RMLio / rmlmapper-java

The RMLMapper executes RML rules to generate high quality Linked Data from multiple originally (semi-)structured data sources
http://rml.io
MIT License
146 stars 61 forks source link

JoinCondition not working properly when working with references #186

Open johndoe888 opened 2 years ago

johndoe888 commented 2 years ago

In my XML shown below there are references from /A1/B2/C1REF/@pid to /A1/B1/C1/@id

<?xml version="1.0" encoding="UTF-8"?>

<A1 name="A1">
  <B1 name="B1">
    <C1 id="C11" name="C11"/>
    <C1 id="C12" name="C12"/>
  </B1>
  <B2 name="B21">
    <C1REF pid="C11"/>
    <C1REF pid="C12"/>
  </B2>
  <B2 name="B22">
    <C1REF pid="C12"/>
  </B2>
</A1>

In my mapping the references are added with a join condition (last paragraph) :

@prefix rr: <http://www.w3.org/ns/r2rml#>.
@prefix rml: <http://semweb.mmlab.be/ns/rml#>.
@prefix ex: <http://example.com/ns#>.
@prefix ql: <http://semweb.mmlab.be/ns/ql#>.
@prefix transit: <http://vocab.org/transit/terms/>.
@prefix xsd: <http://www.w3.org/2001/XMLSchema#>.
@prefix rdfs: <http://www.w3.org/2000/01/rdf-schema#>.
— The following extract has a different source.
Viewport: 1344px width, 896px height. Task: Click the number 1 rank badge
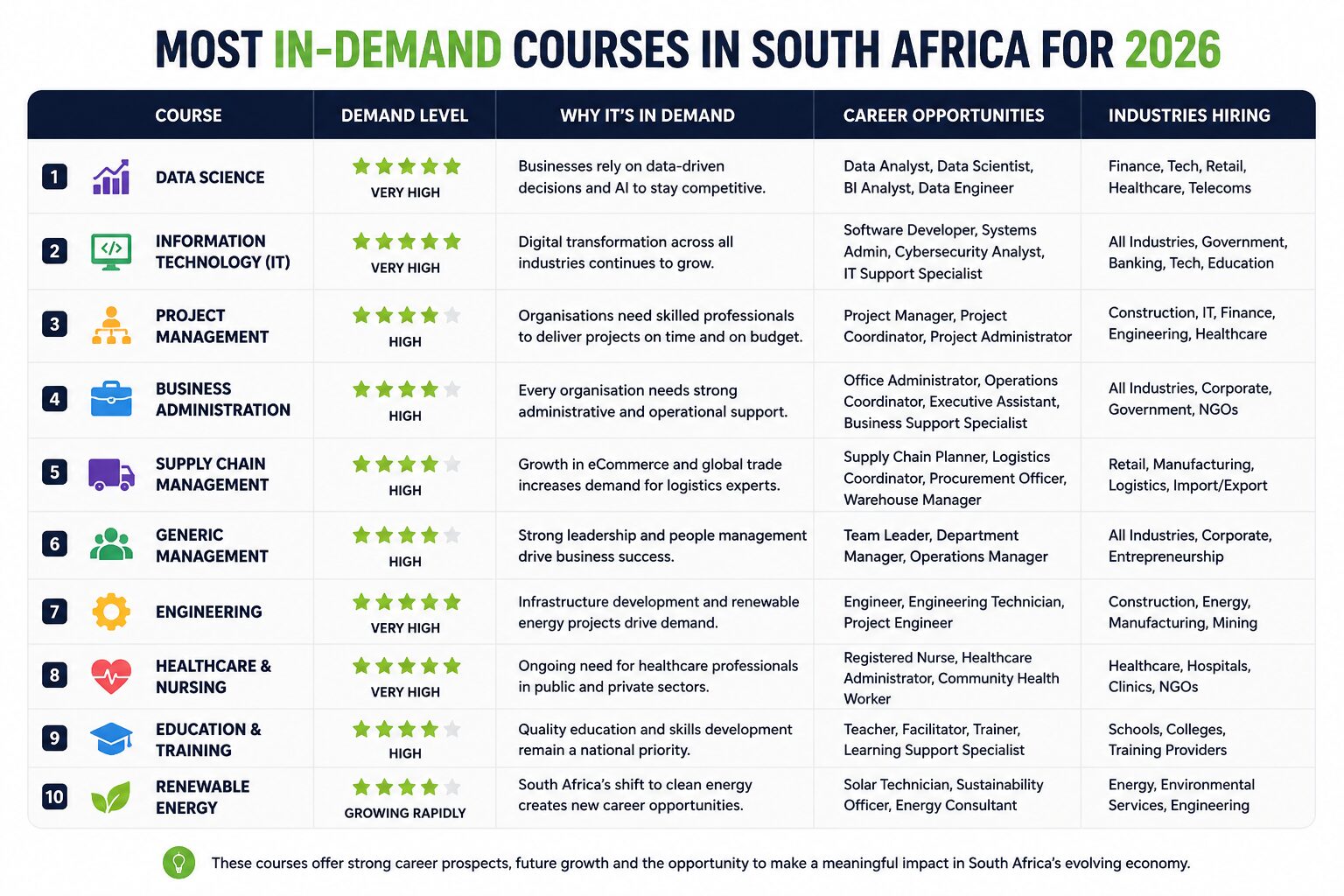click(54, 177)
@base <http://example.com/data/>.

<#A1> a rr:TriplesMap;
  rml:logicalSource [
    rml:source "./test.xml" ;
    rml:iterator "/A1";
    rml:referenceFormulation ql:XPath;
  ];

  rr:subjectMap [
    rr:template "http://example.com/data/{/A1/@name}";
    rr:class ex:A1
  ];

  rr:predicateObjectMap [
    rr:predicate ex:contains;
    rr:objectMap [
      rr:parentTriplesMap <#B1>;
    ];
  ].

<#B1> a rr:TriplesMap;
  rml:logicalSource [
    rml:source "./test.xml" ;
    rml:iterator "/A1/B1";
    rml:referenceFormulation ql:XPath;
  ];

  rr:subjectMap [
    rr:template "http://example.com/data/{/A1/@name}/{@name}";
    rr:class ex:B1
  ];

  rr:predicateObjectMap [
    rr:predicate ex:contains;
    rr:objectMap [
      rr:parentTriplesMap <#C1>;
    ];
  ].

<#C1> a rr:TriplesMap;
  rml:logicalSource [
    rml:source "./test.xml" ;
    rml:iterator "/A1/B1/C1";
    rml:referenceFormulation ql:XPath;
  ];

  rr:subjectMap [
    rr:template "http://example.com/data/{/A1/@name}/{../@name}/{@name}";
    rr:class ex:C1
  ].

<#B2> a rr:TriplesMap;
  rml:logicalSource [
    rml:source "./test.xml" ;
    rml:iterator "/A1/B2";
    rml:referenceFormulation ql:XPath;
  ];

  rr:subjectMap [
    rr:template "http://example.com/data/{/A1/@name}/{@name}";
    rr:class ex:B2
  ];

  rr:predicateObjectMap [
    rr:predicate ex:contains;
    rr:objectMap [
      rr:parentTriplesMap <#C1>;
      rr:joinCondition [
        rr:parent "@id";
        rr:child "C1REF/@pid";
      ];
    ];
  ].

This does not work if there are multiple references beneath a <B1> tag, because the equal condition executed in the background will look like the following (snippet). It checks for equality of [C11] and [C12] with [C11, C12], which of course does not work.

    Line 1075: 15:26:04.741 [main] DEBUG b.u.i.k.functions.agent.AgentImpl   .execute(34) - Executing function 'http://example.com/idlab/function/equal' with arguments '('http://users.ugent.be/~bjdmeest/function/grel.ttl#valueParameter' -> '[C11]')('http://users.ugent.be/~bjdmeest/function/grel.ttl#valueParameter2' -> '[C11, C12]')'
    Line 1084: 15:26:04.741 [main] DEBUG b.u.i.k.functions.agent.AgentImpl   .execute(34) - Executing function 'http://example.com/idlab/function/equal' with arguments '('http://users.ugent.be/~bjdmeest/function/grel.ttl#valueParameter' -> '[C12]')('http://users.ugent.be/~bjdmeest/function/grel.ttl#valueParameter2' -> '[C11, C12]')'
    Line 1087: 15:26:04.741 [main] DEBUG b.u.i.k.functions.agent.AgentImpl   .execute(34) - Executing function 'http://example.com/idlab/function/equal' with arguments '('http://users.ugent.be/~bjdmeest/function/grel.ttl#valueParameter' -> '[C11]')('http://users.ugent.be/~bjdmeest/function/grel.ttl#valueParameter2' -> '[C12]')'

Is this a bug? How can I go around this behavior if this is not a bug?